Cloudera Data Engineering service

Cloudera Data Engineering (CDE) is a serverless service for Cloudera Data Platform that allows you to submit batch jobs to auto-scaling virtual clusters. CDE enables you to spend more time on your applications, and less time on infrastructure.

Cloudera Data Engineering allows you to create, manage, and schedule Apache Spark jobs without the overhead of creating and maintaining Spark clusters. With Cloudera Data Engineering, you define virtual clusters with a range of CPU and memory resources, and the cluster scales up and down as needed to run your Spark workloads, helping to control your cloud costs.

The CDE service involves several components:

Environment
A logical subset of your cloud provider account including a specific virtual network. For more information, see Environments.
CDE Service
The long-running Kubernetes cluster and services that manage the virtual clusters. The CDE service must be enabled on an environment before you can create any virtual clusters.
Virtual Cluster
An individual auto-scaling cluster with defined CPU and memory ranges. Virtual Clusters in CDE can be created and deleted on demand. Jobs are associated with clusters.
Jobs
Application code along with defined configurations and resources. Jobs can be run on demand or scheduled. An individual job execution is called a job run.
Resource
A defined collection of files such as a Python file or application JAR, dependencies, and any other reference files required for a job.
Job run
An individual job run.

The CDE service differs from a Data Engineering Data Hub cluster in several ways, including the following:

Table 1. Cloudera Data Engineering Service vs.
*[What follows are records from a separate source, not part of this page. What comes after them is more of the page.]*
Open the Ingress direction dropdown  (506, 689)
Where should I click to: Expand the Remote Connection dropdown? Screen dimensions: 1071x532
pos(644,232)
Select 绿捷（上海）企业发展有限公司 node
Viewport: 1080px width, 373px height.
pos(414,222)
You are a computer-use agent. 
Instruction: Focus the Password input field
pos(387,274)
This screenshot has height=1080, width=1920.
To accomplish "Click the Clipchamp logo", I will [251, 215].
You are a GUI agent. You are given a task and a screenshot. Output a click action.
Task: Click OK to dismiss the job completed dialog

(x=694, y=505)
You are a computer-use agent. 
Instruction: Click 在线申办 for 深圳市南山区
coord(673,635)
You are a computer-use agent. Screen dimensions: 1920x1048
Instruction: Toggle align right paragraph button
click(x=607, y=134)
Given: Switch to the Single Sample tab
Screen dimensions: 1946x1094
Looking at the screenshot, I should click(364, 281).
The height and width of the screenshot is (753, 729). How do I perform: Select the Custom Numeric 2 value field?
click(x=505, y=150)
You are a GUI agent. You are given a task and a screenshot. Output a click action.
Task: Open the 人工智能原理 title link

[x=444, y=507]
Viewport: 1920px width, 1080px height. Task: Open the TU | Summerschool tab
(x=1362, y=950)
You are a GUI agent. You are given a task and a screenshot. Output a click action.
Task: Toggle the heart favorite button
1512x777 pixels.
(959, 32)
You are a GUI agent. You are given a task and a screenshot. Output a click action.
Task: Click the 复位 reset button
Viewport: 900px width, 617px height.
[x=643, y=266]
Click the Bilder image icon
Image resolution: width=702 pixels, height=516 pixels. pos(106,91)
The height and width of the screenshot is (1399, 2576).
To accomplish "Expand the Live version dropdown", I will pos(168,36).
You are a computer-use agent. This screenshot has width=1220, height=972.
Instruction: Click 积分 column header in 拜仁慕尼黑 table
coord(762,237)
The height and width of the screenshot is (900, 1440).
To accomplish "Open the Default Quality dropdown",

Data Engineering Data Hub
Feature Cloudera Data Engineering Data Hub DE Template
Cloud providers Amazon AWS, Microsoft Azure Amazon AWS, Microsoft Azure
Compute engines Apache Spark Apache Spark, Apache Hive
Deployment Kubernetes Virtual machines (cloud provider)
Resource management Yunikorn, Kubernetes YARN
Troubleshooting CDE deep analysis, Spark History Server Spark History Server
Portability Public/private cloud Public cloud
Job submission Managed API Apache Livy

Experimental support for Spark Streaming and Spark Structured Streaming

Support for Spark Streaming and Spark Structured Streaming in CDE is an experimental feature.

Spark Streaming and Spark Structured Streaming are supported with the following limitations:

  • Spark 3 is not supported.The native implementation of Spark Streaming checkpoint (Rename-Based Checkpointing, relying on atomic rename) is not eventually consistent in a cloud environment.

  • Hive Warehouse Conector (HWC) is not supported.
  • Metrics in WXM do not report information on Spark Streaming jobs.
  • The visual profiling and CDE deep analysis features are not supported.
  • Checkpointing with Amazon Elastic File System (EFS) is not supported.
  • Spark dynamic allocation is not supported.

    You may use spark.streaming.dynamicAllocation, but this option is only available for Discretized streams (DStreams).

  • S3 checkpoints may have issues with Runtime versions 7.2.8 or lower.
  • While running streaming with Kafka, set the auto.offset.reset parameter to "latest", to avoid out-of-memory errors.